What the exercise asks:
Render the part of the records that opens with the line containing "This screenshot has height=2276, width=1280." and closes with the line containing "will [x=815, y=349]." as a numbered list, leaving out blank lines. Include only those lines.

Data supplied:
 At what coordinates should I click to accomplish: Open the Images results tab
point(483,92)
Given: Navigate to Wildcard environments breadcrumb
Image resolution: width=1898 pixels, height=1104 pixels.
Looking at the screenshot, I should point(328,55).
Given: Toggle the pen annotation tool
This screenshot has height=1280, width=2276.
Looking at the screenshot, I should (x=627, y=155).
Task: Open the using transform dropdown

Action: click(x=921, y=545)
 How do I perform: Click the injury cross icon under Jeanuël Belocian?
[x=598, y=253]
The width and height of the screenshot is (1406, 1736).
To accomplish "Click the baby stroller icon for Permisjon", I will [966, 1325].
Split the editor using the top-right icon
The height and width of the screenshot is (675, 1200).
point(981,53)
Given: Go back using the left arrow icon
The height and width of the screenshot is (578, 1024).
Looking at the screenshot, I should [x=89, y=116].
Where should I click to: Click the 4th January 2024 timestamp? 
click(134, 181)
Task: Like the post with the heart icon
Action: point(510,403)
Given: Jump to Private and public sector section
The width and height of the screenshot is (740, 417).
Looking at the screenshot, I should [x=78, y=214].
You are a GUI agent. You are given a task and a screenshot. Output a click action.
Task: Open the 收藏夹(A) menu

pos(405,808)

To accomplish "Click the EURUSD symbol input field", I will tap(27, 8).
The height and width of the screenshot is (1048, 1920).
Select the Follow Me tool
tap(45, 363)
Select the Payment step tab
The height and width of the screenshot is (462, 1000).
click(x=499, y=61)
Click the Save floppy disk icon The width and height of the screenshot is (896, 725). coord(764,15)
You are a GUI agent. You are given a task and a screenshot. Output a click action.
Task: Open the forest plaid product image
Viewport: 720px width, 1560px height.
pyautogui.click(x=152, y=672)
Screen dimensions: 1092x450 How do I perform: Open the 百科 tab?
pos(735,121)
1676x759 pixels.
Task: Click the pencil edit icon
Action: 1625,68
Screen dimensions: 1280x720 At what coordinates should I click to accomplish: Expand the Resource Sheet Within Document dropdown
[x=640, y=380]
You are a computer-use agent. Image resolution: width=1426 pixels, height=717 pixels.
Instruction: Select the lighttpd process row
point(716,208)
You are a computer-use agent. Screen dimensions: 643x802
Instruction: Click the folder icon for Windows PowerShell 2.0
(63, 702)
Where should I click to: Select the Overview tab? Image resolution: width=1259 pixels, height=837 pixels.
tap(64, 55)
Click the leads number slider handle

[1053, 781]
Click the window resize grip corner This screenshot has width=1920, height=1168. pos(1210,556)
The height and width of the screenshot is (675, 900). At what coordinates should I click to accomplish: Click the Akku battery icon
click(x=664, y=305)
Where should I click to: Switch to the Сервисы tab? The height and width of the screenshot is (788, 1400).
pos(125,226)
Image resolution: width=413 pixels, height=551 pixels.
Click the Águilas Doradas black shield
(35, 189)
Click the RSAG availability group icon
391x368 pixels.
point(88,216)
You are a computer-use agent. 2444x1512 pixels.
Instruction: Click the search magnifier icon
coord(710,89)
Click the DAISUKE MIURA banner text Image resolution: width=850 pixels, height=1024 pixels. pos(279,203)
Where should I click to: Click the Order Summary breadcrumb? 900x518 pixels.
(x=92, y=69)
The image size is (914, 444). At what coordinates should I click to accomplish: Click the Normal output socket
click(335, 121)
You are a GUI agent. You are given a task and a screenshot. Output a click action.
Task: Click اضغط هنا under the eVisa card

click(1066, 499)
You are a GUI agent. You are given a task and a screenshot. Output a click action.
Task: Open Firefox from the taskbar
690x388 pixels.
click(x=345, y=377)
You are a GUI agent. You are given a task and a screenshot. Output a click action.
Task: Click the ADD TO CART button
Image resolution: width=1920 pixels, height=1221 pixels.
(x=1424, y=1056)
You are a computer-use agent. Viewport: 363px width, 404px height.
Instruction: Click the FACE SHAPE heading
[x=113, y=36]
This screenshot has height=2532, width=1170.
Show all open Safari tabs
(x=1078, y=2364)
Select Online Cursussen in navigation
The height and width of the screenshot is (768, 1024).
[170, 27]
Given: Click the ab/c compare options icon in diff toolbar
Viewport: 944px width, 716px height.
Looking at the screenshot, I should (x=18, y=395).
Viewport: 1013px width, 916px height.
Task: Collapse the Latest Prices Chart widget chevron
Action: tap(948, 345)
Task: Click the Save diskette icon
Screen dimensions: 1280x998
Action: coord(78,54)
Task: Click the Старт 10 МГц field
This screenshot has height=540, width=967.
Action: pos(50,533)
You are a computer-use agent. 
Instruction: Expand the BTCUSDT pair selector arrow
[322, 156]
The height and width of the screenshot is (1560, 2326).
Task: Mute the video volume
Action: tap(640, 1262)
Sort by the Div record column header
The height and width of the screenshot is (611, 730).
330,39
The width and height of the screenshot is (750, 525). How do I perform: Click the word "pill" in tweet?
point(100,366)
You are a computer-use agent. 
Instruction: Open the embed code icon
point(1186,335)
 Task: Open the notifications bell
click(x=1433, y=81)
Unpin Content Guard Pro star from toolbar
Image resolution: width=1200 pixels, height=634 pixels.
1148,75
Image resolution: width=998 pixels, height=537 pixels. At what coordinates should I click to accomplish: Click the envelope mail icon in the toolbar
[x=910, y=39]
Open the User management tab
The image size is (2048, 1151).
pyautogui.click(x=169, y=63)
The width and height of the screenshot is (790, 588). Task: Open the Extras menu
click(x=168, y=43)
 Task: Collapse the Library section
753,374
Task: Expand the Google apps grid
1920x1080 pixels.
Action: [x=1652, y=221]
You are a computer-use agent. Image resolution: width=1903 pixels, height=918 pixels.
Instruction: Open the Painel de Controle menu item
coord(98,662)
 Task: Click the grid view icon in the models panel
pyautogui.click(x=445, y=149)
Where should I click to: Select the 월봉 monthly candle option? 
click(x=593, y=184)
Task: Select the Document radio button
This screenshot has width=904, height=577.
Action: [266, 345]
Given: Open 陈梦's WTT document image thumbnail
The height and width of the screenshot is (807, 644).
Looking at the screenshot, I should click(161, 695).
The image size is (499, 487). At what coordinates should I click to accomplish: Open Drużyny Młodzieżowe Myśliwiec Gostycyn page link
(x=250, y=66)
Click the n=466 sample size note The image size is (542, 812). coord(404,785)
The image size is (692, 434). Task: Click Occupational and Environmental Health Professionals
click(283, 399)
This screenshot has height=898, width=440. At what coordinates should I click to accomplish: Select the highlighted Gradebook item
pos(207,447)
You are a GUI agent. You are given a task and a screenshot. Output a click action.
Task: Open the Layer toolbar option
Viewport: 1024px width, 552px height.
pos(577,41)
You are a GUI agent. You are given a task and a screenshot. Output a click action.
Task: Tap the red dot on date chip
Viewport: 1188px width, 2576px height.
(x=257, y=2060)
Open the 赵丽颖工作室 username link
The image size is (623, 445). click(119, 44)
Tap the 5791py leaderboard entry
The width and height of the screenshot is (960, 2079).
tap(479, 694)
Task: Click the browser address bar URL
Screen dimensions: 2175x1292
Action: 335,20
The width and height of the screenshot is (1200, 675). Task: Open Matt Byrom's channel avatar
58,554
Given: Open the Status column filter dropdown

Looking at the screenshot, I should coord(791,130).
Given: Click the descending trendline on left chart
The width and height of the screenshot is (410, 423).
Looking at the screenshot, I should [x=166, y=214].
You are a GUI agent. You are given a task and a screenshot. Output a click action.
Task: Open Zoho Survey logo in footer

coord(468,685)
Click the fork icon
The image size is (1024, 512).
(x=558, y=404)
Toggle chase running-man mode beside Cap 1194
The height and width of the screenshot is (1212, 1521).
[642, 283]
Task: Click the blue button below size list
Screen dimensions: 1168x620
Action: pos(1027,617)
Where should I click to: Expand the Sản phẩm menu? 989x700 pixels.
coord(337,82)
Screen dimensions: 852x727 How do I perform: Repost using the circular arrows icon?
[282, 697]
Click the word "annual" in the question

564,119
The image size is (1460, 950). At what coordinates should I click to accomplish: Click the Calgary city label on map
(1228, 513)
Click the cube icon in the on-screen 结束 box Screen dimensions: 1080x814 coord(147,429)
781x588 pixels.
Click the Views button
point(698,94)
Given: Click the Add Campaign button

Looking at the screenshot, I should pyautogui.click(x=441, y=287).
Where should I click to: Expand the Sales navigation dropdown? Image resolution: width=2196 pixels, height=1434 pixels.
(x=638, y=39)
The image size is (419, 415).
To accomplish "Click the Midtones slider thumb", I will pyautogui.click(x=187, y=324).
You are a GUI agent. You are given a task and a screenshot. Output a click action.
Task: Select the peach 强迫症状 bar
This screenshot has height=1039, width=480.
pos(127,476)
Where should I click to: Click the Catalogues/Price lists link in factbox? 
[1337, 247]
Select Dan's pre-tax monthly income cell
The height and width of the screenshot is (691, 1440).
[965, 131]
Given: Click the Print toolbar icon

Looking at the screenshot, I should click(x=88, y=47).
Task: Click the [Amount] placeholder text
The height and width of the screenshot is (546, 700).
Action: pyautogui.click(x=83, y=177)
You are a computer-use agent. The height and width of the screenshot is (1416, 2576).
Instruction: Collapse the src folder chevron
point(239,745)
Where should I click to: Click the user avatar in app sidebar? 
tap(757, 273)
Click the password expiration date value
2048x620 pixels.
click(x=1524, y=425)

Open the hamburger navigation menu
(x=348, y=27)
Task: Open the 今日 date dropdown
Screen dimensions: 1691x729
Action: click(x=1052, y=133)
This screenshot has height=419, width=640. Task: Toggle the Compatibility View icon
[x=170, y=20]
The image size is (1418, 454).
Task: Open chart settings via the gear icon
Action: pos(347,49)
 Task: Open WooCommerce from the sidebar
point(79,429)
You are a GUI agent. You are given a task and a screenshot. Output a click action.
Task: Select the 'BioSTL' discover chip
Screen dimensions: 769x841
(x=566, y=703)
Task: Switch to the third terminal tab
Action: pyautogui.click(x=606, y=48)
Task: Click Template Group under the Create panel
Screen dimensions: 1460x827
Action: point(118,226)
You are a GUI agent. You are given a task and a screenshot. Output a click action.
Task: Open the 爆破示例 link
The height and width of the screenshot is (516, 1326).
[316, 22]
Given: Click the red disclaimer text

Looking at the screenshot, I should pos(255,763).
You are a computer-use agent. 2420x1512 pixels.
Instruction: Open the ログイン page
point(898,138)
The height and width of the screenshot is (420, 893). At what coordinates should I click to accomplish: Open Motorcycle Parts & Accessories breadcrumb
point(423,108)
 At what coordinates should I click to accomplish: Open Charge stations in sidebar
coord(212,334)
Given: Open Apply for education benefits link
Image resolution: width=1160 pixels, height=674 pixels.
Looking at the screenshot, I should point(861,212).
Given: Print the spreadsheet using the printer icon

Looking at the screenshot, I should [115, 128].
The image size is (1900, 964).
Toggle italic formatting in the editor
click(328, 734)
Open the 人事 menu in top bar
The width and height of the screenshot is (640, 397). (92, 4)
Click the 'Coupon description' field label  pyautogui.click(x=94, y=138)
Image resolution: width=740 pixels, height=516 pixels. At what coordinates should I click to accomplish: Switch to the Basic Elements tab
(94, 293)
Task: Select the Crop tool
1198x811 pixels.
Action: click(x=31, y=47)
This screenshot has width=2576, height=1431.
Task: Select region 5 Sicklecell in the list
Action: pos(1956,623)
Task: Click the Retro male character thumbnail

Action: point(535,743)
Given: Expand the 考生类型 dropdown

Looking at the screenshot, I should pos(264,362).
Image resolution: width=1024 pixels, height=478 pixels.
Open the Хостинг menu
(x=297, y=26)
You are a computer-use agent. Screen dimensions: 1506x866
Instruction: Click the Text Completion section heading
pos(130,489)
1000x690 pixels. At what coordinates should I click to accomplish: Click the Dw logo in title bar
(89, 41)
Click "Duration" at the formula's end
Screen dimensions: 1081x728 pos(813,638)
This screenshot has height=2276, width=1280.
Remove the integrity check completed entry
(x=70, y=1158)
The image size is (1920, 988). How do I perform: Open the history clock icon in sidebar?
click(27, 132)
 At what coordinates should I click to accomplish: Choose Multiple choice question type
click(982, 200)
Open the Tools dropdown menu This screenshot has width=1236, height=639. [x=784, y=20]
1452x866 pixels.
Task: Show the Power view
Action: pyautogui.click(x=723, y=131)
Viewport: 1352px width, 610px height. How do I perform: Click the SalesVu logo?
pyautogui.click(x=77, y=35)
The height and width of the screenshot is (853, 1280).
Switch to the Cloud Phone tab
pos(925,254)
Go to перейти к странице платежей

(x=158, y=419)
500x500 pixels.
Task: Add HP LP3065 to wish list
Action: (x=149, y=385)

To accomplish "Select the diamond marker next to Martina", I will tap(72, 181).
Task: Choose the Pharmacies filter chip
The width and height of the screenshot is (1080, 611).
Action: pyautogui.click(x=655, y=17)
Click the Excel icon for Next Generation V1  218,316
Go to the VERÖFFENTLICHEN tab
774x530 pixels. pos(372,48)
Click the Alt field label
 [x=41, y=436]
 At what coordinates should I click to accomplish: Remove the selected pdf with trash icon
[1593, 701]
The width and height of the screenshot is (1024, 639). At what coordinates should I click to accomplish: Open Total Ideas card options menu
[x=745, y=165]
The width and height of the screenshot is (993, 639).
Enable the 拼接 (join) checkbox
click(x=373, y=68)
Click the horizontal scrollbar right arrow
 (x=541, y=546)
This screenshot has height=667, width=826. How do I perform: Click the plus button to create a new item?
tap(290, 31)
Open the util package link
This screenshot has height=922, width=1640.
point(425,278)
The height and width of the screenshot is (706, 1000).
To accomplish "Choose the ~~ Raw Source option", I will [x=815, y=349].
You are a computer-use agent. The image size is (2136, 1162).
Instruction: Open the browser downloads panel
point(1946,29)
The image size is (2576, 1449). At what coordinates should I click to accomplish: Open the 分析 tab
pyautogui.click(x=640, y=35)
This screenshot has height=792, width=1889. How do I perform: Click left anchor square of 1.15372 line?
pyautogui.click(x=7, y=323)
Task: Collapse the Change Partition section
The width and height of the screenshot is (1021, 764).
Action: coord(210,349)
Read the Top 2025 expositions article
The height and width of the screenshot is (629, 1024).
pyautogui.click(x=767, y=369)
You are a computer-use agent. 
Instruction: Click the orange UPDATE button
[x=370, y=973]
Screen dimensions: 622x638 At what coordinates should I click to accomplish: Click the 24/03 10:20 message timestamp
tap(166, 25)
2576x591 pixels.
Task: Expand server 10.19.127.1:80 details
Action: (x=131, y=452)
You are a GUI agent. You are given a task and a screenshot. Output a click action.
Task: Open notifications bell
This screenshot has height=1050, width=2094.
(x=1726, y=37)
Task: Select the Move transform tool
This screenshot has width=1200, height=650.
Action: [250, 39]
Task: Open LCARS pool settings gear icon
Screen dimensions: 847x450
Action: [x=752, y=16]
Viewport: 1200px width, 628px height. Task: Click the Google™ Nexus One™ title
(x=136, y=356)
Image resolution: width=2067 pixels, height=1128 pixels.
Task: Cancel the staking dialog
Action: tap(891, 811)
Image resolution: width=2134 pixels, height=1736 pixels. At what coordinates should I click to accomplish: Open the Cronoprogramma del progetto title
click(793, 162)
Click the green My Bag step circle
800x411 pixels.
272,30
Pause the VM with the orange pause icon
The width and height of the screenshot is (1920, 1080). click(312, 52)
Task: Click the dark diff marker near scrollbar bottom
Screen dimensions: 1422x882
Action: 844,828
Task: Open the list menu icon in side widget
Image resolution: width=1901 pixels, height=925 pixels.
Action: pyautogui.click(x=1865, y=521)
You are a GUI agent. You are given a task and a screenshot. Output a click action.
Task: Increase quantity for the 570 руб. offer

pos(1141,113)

The solution:
1. This screenshot has height=2276, width=1280.
2. Remove the integrity check completed entry
3. (x=70, y=1158)
4. The image size is (1920, 988). How do I perform: Open the history clock icon in sidebar?
5. click(27, 132)
6.  At what coordinates should I click to accomplish: Choose Multiple choice question type
7. click(982, 200)
8. Open the Tools dropdown menu This screenshot has width=1236, height=639. [x=784, y=20]
9. 1452x866 pixels.
10. Task: Show the Power view
11. Action: pyautogui.click(x=723, y=131)
12. Viewport: 1352px width, 610px height. How do I perform: Click the SalesVu logo?
13. pyautogui.click(x=77, y=35)
14. The height and width of the screenshot is (853, 1280).
15. Switch to the Cloud Phone tab
16. pos(925,254)
17. Go to перейти к странице платежей
18. (x=158, y=419)
19. 500x500 pixels.
20. Task: Add HP LP3065 to wish list
21. Action: (x=149, y=385)
22. To accomplish "Select the diamond marker next to Martina", I will tap(72, 181).
23. Task: Choose the Pharmacies filter chip
24. The width and height of the screenshot is (1080, 611).
25. Action: pyautogui.click(x=655, y=17)
26. Click the Excel icon for Next Generation V1  218,316
27. Go to the VERÖFFENTLICHEN tab
28. 774x530 pixels. pos(372,48)
29. Click the Alt field label
30.  [x=41, y=436]
31.  At what coordinates should I click to accomplish: Remove the selected pdf with trash icon
32. [1593, 701]
33. The width and height of the screenshot is (1024, 639). At what coordinates should I click to accomplish: Open Total Ideas card options menu
34. [x=745, y=165]
35. The width and height of the screenshot is (993, 639).
36. Enable the 拼接 (join) checkbox
37. click(x=373, y=68)
38. Click the horizontal scrollbar right arrow
39.  (x=541, y=546)
40. This screenshot has height=667, width=826. How do I perform: Click the plus button to create a new item?
41. tap(290, 31)
42. Open the util package link
43. This screenshot has height=922, width=1640.
44. point(425,278)
45. The height and width of the screenshot is (706, 1000).
46. To accomplish "Choose the ~~ Raw Source option", I will [x=815, y=349].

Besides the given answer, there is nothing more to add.